The initiator preparation was the same as in example 1, adding 4500g of cyclohexane/n-hexane mixed solvent, 1.35g of 2, 2-bis (2-tetrahydrofuryl) propane and tetrahydrofurfuryl alcohol ethyl ether preparation (prepared at a mass ratio of 1: 2) into a 10L reaction kettle, stirring (150r/min) sufficiently and uniformly until the temperature reached 40-45 ℃, adding 32g of the prepared bi/multifunctional chain extension initiator, stirring uniformly, adding 312.5g of butadiene, controlling the temperature peak at 95-105 ℃ until the temperature does not rise for about 3min, adding 1.5g of ethylene oxide for reaction for 15min, adding 1g of water for hydrolysis reaction for 10min, introducing 20min of carbon dioxide into the liquid hydroxyl-terminated polybutadiene glue solution, and then adding tetra [ beta- (3, 5-di-tert-butyl-4-hydroxyphenyl) propionic acid.]A combined antioxidant of pentaerythritol ester and tris (2, 4-di-tert-butylphenyl) phosphite, the amount of the antioxidant added being 1.3phr, wherein tetrakis [ beta- (3, 5-bis-tert-butylphenyl) phosphiteTert-butyl-4-hydroxyphenyl) propionic acid]Adding pentaerythritol ester and tris (2, 4-di-tert-butylphenyl) phosphite in a ratio of 1:1, and then vacuumizing to remove cyclohexane solvent to obtain pure liquid hydroxyl-terminated polybutadiene. GPC characterized by a number average molecular weight of 12155g/mol, a molecular weight distribution of 1.04¹H NMR and¹³the product was characterized by C NMR, and from the results, it was found that the microstructure was 10.5%, 17.0%, 72.5% in cis-1, 4 structure, trans-1, 4 structure, and 1, 2-vinyl group, respectively, and the hydroxyl functionality was 2.6.

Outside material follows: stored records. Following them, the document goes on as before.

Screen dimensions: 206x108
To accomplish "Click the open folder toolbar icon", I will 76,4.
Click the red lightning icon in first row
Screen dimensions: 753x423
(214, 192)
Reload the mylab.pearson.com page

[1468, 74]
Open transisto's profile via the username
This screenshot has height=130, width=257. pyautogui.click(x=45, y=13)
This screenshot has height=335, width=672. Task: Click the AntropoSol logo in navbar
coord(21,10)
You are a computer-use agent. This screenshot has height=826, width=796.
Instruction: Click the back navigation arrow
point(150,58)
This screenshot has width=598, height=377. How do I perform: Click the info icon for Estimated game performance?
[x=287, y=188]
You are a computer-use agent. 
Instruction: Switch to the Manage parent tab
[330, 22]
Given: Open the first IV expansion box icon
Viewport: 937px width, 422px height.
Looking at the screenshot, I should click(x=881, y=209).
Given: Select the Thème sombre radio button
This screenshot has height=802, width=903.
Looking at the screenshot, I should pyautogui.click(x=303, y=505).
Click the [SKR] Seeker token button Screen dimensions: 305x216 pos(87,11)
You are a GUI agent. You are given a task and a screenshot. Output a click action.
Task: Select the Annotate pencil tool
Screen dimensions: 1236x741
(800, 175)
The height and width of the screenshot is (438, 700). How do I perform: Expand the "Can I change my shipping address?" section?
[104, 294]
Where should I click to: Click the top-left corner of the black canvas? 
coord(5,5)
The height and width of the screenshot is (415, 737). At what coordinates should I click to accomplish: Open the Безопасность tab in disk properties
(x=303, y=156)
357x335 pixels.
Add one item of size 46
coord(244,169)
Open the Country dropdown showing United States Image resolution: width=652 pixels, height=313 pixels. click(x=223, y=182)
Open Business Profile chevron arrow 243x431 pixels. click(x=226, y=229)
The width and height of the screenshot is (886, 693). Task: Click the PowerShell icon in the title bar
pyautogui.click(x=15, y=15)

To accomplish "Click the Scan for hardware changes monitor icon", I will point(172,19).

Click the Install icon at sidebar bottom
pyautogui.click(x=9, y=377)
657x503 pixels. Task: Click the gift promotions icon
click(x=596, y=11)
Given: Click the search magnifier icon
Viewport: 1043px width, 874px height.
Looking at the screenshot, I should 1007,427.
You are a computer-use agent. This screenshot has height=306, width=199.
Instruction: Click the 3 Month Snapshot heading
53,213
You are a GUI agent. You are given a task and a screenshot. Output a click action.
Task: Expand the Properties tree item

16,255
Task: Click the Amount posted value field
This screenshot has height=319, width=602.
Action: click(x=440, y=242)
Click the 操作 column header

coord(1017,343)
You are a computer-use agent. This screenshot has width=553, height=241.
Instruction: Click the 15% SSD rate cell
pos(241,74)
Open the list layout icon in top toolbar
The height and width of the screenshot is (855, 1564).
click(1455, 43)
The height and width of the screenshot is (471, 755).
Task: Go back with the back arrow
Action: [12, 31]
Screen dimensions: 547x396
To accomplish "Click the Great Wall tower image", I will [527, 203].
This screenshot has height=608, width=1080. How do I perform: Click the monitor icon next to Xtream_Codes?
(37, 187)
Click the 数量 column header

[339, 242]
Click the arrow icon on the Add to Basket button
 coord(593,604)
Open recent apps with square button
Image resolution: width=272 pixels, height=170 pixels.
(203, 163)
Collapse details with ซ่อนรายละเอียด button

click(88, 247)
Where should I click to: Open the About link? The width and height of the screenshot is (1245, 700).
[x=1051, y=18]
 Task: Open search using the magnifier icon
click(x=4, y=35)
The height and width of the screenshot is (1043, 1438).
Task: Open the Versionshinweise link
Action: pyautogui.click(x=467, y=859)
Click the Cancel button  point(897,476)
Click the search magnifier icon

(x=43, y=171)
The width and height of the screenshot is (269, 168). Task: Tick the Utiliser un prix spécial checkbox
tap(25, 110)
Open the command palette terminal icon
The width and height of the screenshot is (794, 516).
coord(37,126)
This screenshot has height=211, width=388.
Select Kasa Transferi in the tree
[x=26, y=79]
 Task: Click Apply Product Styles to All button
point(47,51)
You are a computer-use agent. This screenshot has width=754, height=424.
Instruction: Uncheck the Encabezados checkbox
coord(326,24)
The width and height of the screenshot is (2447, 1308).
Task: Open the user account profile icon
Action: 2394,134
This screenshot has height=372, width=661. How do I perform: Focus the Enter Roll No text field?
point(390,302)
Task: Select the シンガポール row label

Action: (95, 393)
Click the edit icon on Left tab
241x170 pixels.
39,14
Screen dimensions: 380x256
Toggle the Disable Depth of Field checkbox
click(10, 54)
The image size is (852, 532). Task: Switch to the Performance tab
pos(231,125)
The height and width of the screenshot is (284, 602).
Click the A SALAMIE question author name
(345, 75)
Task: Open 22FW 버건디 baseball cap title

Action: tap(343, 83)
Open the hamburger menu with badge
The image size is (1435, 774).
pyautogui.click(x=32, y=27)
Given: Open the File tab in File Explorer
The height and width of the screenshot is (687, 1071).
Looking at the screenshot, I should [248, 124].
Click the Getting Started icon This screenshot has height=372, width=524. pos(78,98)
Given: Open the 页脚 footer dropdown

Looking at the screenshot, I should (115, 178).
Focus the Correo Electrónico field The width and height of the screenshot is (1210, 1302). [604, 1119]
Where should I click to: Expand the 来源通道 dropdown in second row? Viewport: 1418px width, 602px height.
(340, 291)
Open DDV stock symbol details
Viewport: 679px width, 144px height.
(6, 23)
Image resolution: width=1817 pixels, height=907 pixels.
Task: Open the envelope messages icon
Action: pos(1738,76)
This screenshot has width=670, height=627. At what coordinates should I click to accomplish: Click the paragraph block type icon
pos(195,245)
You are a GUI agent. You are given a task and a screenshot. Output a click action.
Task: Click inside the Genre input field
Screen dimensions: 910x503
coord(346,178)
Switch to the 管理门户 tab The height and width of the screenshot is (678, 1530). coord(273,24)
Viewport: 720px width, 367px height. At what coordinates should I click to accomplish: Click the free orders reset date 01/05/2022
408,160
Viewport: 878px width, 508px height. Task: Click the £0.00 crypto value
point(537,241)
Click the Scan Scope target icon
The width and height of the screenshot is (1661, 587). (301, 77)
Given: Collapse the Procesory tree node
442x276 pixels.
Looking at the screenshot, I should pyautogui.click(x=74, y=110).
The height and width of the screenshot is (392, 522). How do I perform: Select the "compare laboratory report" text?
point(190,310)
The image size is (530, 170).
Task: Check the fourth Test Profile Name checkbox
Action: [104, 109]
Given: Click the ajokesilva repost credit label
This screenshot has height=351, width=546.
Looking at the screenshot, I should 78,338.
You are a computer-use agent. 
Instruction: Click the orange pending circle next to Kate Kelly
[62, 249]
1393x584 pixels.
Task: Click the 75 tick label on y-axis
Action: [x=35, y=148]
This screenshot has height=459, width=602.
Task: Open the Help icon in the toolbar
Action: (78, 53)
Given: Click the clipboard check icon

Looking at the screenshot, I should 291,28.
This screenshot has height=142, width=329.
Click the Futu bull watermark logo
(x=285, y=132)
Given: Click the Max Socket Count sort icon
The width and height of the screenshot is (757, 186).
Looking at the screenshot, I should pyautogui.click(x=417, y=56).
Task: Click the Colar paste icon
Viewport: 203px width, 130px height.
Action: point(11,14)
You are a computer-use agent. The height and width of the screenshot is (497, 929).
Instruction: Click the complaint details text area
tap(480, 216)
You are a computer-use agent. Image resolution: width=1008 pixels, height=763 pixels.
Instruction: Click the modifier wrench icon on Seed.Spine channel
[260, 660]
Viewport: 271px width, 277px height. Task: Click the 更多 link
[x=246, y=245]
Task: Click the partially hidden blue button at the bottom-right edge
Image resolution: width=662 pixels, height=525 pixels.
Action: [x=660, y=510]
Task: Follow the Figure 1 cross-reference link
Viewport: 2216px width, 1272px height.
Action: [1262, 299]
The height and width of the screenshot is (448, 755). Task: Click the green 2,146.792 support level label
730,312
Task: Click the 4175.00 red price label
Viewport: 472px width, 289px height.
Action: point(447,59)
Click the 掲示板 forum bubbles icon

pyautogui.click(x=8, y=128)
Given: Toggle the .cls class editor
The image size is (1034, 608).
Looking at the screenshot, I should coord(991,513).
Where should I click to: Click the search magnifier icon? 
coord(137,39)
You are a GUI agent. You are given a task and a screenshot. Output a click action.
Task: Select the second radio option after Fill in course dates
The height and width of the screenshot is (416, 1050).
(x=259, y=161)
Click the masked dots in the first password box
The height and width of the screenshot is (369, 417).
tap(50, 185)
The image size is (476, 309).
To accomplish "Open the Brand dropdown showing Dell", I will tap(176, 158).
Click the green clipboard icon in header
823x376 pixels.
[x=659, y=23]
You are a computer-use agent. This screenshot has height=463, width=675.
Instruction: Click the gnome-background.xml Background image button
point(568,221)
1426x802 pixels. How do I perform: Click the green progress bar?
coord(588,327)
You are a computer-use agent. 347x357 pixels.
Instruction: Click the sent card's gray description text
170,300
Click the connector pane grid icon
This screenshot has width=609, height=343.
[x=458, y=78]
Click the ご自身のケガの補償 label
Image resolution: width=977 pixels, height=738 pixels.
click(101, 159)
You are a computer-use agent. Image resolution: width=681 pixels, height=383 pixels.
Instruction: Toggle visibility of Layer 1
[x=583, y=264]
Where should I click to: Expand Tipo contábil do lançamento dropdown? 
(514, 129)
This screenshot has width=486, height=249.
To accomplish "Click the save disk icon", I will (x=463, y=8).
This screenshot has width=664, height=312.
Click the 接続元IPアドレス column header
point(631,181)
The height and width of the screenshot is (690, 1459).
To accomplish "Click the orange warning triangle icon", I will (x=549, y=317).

The applicants state that the present invention is illustrated by the above examples for the preparation of the low cis, high ethylene-based hydroxyl polybutadiene rubber of the present invention, but the present invention is not limited to the above examples, i.e., it is not meant to be construed as being limited thereto. It should be understood by those skilled in the art that any modification of the present invention, equivalent substitutions of the raw materials of the product of the present invention, addition of auxiliary components, selection of specific modes, etc., are within the scope and disclosure of the present invention.